◆ **WHAT NEEDS TO BE DONE**:
Reply with only a number, the count of lines in the listing that include the word "computer".

________________

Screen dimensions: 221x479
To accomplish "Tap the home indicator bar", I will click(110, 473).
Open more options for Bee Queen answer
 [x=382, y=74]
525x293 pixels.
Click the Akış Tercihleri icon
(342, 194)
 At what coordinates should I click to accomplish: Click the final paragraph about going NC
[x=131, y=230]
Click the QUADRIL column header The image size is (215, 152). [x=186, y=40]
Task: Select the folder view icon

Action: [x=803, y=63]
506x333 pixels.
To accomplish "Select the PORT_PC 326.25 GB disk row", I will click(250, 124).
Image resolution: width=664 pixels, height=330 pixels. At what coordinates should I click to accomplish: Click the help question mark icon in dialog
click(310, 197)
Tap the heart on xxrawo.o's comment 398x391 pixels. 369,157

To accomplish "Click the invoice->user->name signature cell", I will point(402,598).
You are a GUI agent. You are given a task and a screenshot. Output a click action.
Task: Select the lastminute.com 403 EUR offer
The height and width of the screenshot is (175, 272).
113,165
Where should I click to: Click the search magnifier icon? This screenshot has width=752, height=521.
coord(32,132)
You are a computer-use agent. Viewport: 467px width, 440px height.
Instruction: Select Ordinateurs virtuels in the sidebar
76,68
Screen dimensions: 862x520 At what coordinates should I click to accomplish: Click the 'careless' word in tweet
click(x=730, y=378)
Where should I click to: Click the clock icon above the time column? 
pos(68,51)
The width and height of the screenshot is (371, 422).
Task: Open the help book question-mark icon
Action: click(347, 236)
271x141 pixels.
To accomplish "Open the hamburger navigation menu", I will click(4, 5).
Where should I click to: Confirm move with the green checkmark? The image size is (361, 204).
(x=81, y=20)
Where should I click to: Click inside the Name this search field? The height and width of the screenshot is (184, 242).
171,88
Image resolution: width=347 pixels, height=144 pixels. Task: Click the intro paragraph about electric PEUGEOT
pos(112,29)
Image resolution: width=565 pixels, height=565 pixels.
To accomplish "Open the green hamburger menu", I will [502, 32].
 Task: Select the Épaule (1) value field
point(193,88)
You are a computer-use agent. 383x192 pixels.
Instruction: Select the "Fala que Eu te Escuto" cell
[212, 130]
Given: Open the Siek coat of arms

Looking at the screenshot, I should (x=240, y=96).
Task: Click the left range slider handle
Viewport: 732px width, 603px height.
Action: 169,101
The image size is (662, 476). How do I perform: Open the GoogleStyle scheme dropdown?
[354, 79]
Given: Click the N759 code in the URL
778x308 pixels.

________________

◆ **TASK RESPONSE**:
2